Observations while on tour revealed the following locations with power strips plugged into power strips (Daisy Chained), improper use of extension cords as permanent equipment and heavy load drawing appliance (refrigerators, microwaves) plugged into power strips
1. The main IT room had a daisy chained power strip.
2. The Laboratory had a refrigerator plugged into a power strip.
3. The Surgical Office had a refrigerator and microwave plugged into a power strip.
4. The Pharmacy had a microwave plugged into a power strip.
5. The ED Managers Office had a daisy chained power strip.
6. The Laboratory was using an extension cord and a permanent power source.
7. The Radiology area had one non-UL rated UPS used in a patient care area.

Employee# 1 and 4 confirmed during the exit conference on October 13 and 14, 2020 the following locations had power strips plugged into power strips (Daisy Chained), improper use of extension cords as permanent equipment and heavy load drawing appliance (refrigerators, microwaves) plugged into power strips.
1. The main IT room had a daisy chained power strip.
2. The Laboratory had a refrigerator plugged into a power strip.
3. The Surgical Office had a refrigerator and microwave plugged into a power strip.
4. The Pharmacy had a microwave plugged into a power strip.
5. The ED Managers Office had a daisy chained power strip.
6. The Laboratory was using an extension cord and a permanent power source.
7. The Radiology area had one non-UL rated UPS in use in a patient care area.

Gas Equipment - Cylinder and Container Storag

Tag No.: K0923

Based on Observation the facility failed to properly store full oxygen (O2) cylinders five (5) ft. from combustible items.

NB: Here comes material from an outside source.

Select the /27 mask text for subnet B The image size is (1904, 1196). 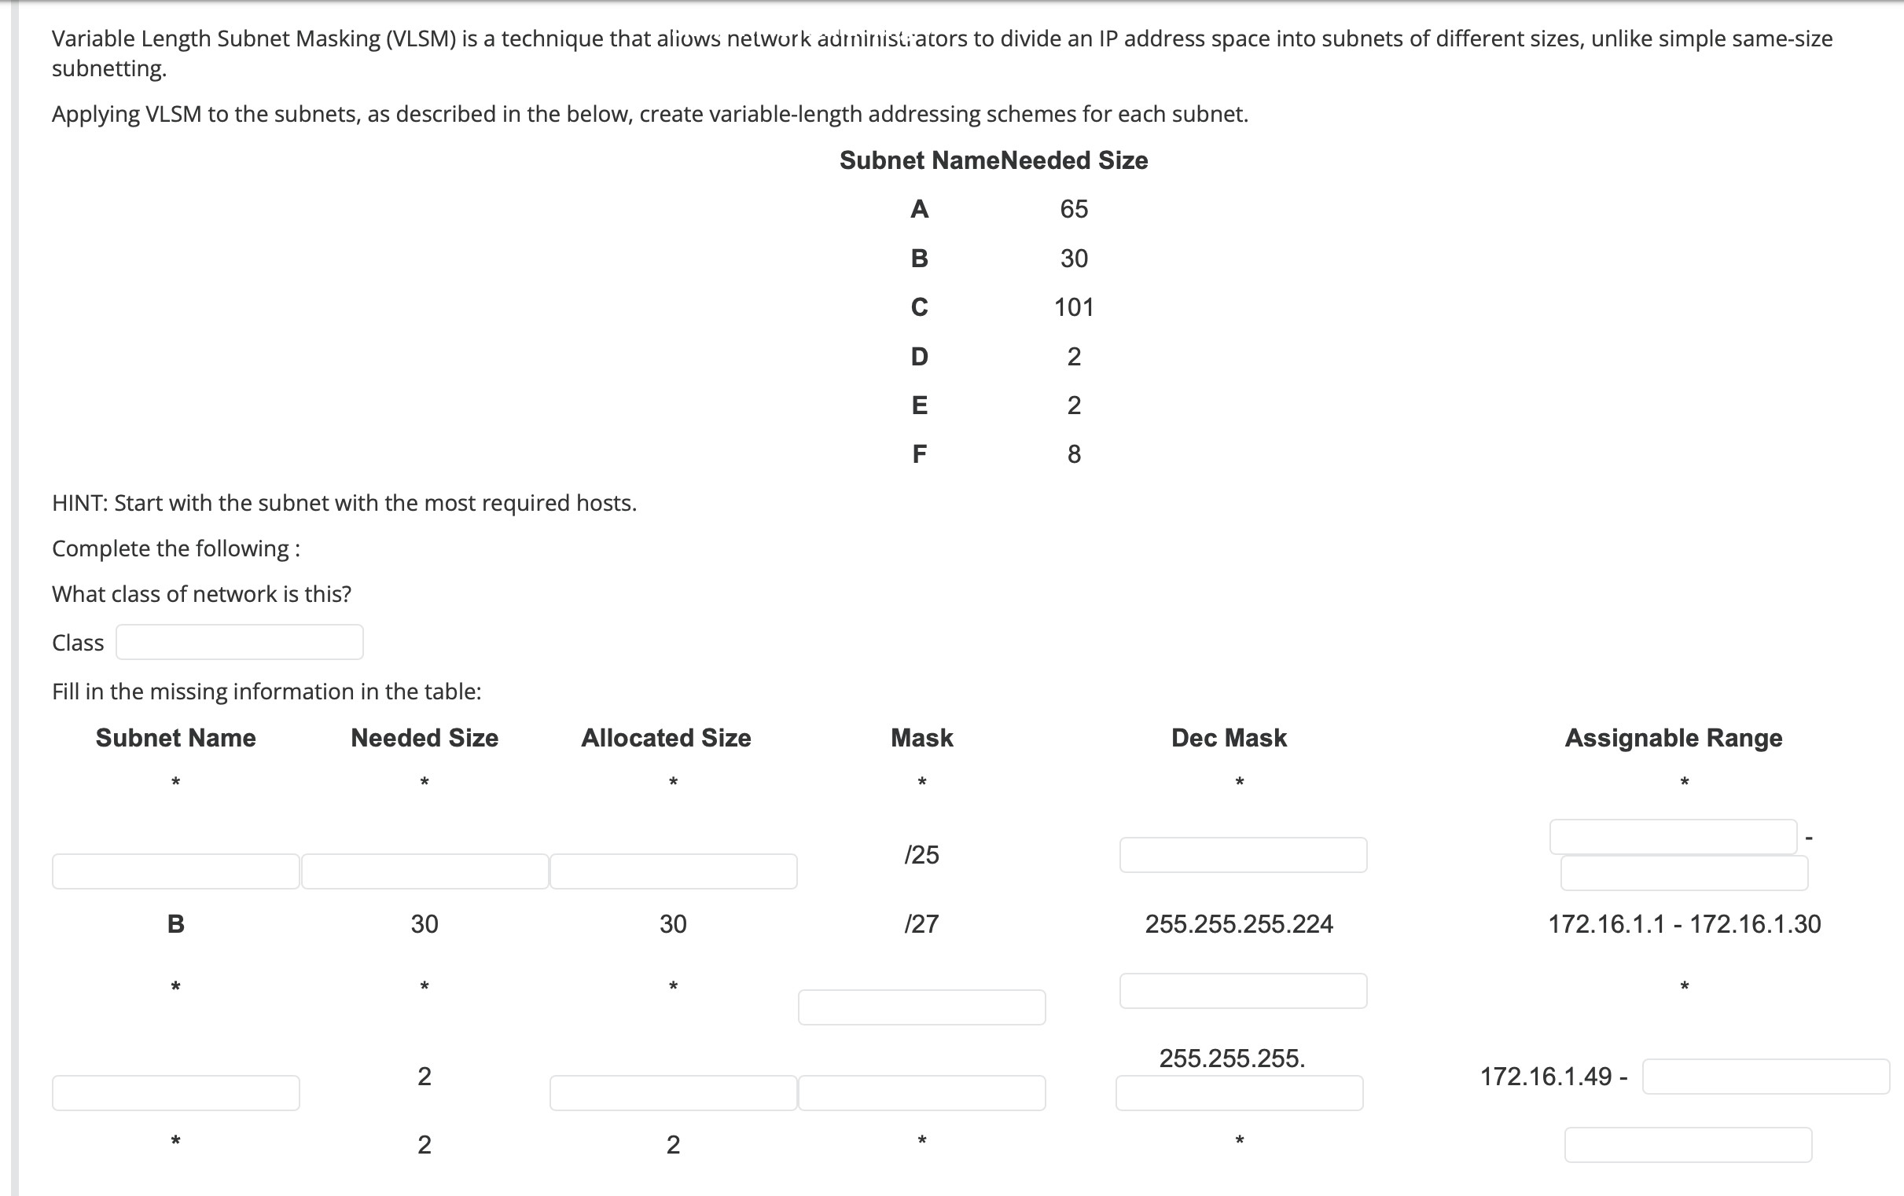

This could result in the combustible items becoming oxygen saturated and easily ignitable which could cause a fire to start prematurely.

NFPA 99: Health Care Facilities Code, 2012 Edition - Chapter 11 Gas Equipment Section 11.3.2.3
Oxidizing gases such as oxygen and nitrous oxide shall be separated from combustibles or materials by one of the following:
(1) Minimum distance of 6.1 m (20 ft)
(2) Minimum distance of 1.5 m (5 ft) if the entire storage location is protected by an automatic sprinkler system designed in accordance with NFPA 13, Standard for the Installation of Sprinkler Systems
(3) Enclosed cabinet of noncombustible construction having a minimum fire protection rating of 1/ 2 hour

Findings include:

Observations while on tour revealed the three (3) full O2 cylinders being stored next to combustible materials in the storage room in the Surgery wing.


Employee# 1 and 4 confirmed during the exit conference on October 14 and 15 2020 three (3) full O2 cylinders being stored next to combustible materials in the storage room in the Surgery wing.

Gas Equipment - Precautions for Handling Oxyg

Tag No.: K0929

Based on Observation the facility failed to secure CO2 gas cylinders in the kitchen. Failing to secure compressed gas cylinders could cause harm to patients and staff.

NFPA 101 Life Safety Code, 2012, Chapter 19, Section 19.3.2.4 "Medical gas storage and administration areas shall be protected in accordance with NFPA 99, Standard for Health Care Facilities." NFPA 99 2012 Edition Chapter 11 Section 11.6.2.3 (11) Free standing cylinders shall be properly chained or supported in a proper cylinder stand or cart."

Findings include:

Observations while on tour revealed three (3) CO2 gas cylinder in the kitchen. The cylinders were attached to fountain drink system but not secured to a cart or chained to the wall.

Employee# 1 and 2 confirmed during the exit conference on October 13 and 14, 2020 three (3) CO2 gas cylinder in the kitchen. The cylinders were attached to fountain drink system but not secured to a cart or chained to the wall.